Since the ratio equals a constant, V/T=K, a new temperature and volume for the same gas can be written V1/T1=K, leading to V/T= V1/T1. Although this physical relationship is true for an ideal gas, mathematical deviation does occur in the real world, since particle size and interactive forces have not been accounted for. Nevertheless, if temperature is high and pressure is low, particle volume becomes unimportant. Similarly, since pressure is low, particles are far apart. This lessens force interaction between particles, which decreases with the square of the distance, making it insignificant.
Although Charles's law is simple, it explains many everyday observations. Yeast in dough gives off tiny bubbles of carbon dioxide gas. Baking that dough expands the bubbles, giving lighter and fluffier pastries. Heating water in a boiler produces expansive steam, which is used to drive steam engines and keep classrooms warm. The gasoline-driven automobile engine burns fuel, producing tremendous heat that expands the combustion gases to drive the pistons that turn the crankshaft and power the vehicle.
Charles's law is demonstrated also whenever a person opens a bottle or a can of beer or soda. Containers of these beverages have pressurized carbon dioxide inside them. If a can or bottle of beverage is cold, opening the top results in very little gas expansion. With the same beverage at a hot temperature, carbon dioxide gas will expand to a much greater degree. This can cause some of the contents to be shot out of the can and onto the consumer.

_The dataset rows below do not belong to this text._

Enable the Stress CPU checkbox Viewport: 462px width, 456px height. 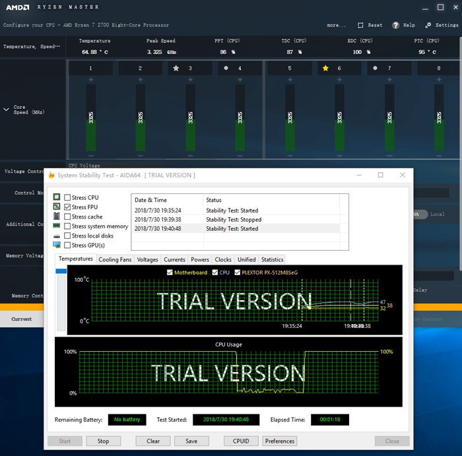[x=67, y=198]
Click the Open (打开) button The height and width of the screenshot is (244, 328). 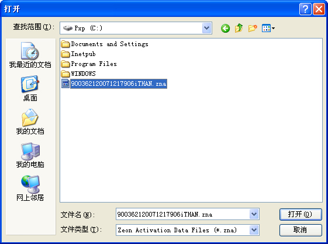(301, 214)
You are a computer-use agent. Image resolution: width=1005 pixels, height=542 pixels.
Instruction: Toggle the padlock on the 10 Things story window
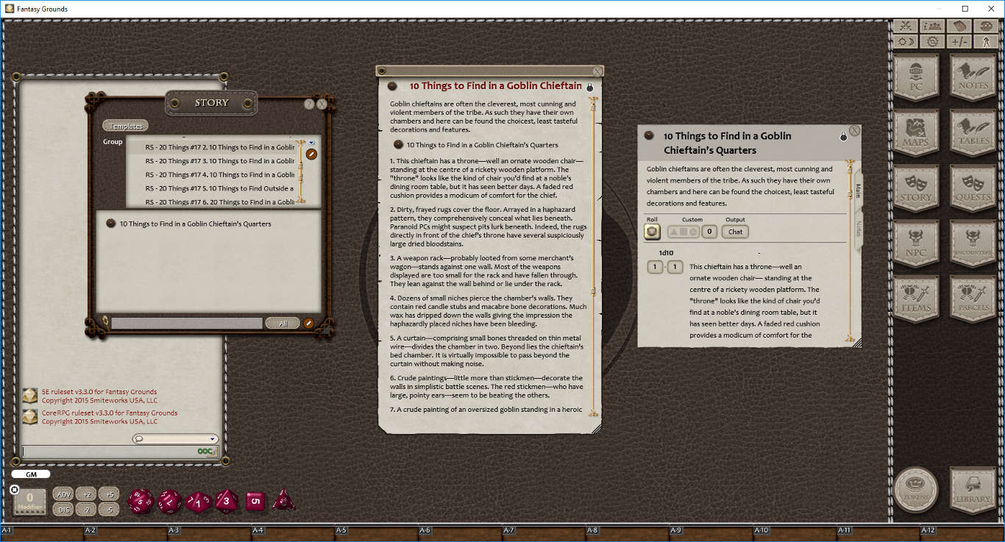tap(589, 85)
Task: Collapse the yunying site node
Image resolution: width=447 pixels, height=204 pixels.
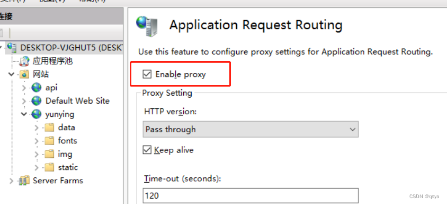Action: 24,114
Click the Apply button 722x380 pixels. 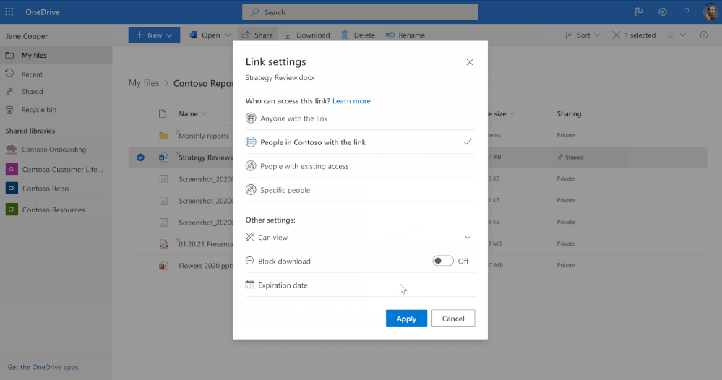406,318
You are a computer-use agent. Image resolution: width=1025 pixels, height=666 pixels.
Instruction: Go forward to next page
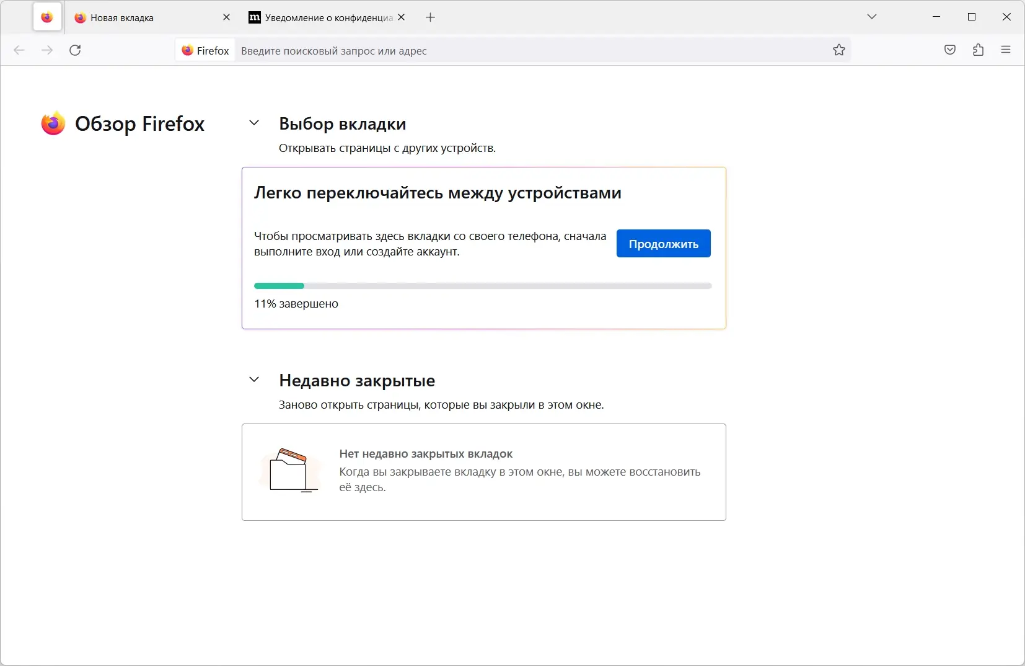coord(47,50)
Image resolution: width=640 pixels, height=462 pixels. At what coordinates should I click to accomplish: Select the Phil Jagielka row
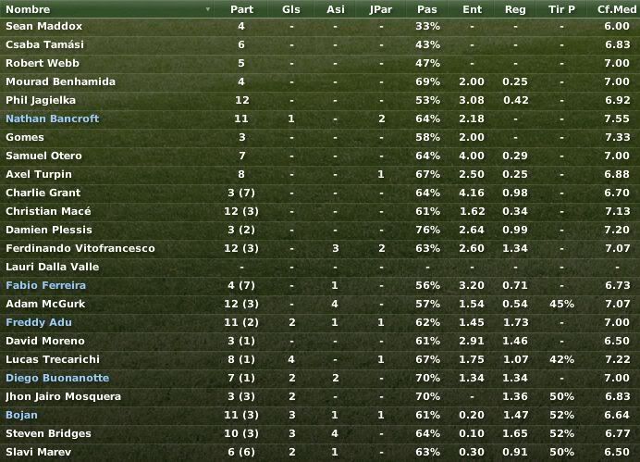tap(320, 100)
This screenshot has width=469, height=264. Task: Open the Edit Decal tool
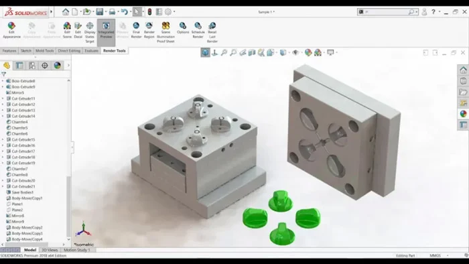click(x=78, y=30)
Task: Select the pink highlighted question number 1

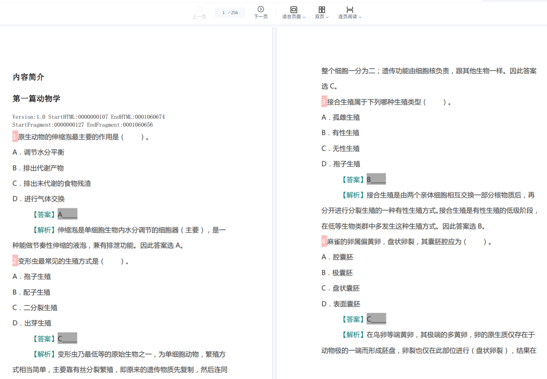Action: [15, 137]
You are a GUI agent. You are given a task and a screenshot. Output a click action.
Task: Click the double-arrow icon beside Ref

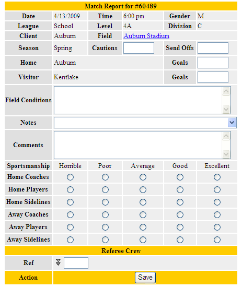pyautogui.click(x=58, y=262)
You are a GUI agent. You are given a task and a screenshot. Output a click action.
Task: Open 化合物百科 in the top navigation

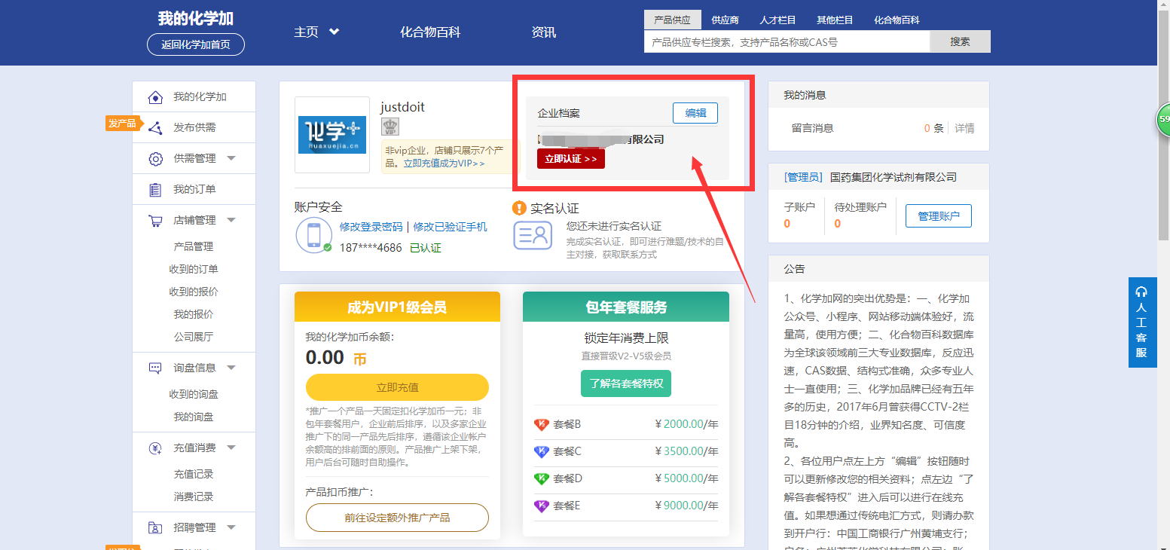click(x=429, y=32)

Another simple application in which Charles's law can shed some light is the filling of a balloon. Volume (V), density (D) and mass (M) obey the relation, D=M/V. Rearranging gives V=M/D. Substituting this into Charles's law V/T=(constant) gives M/DT=(constant). This modification of the law says that if a balloon is filled with gas, and the temperature decreases, the density will increase. If the balloon reaches a point where the outside air has a density similar to that inside the balloon, the balloon will not rise further.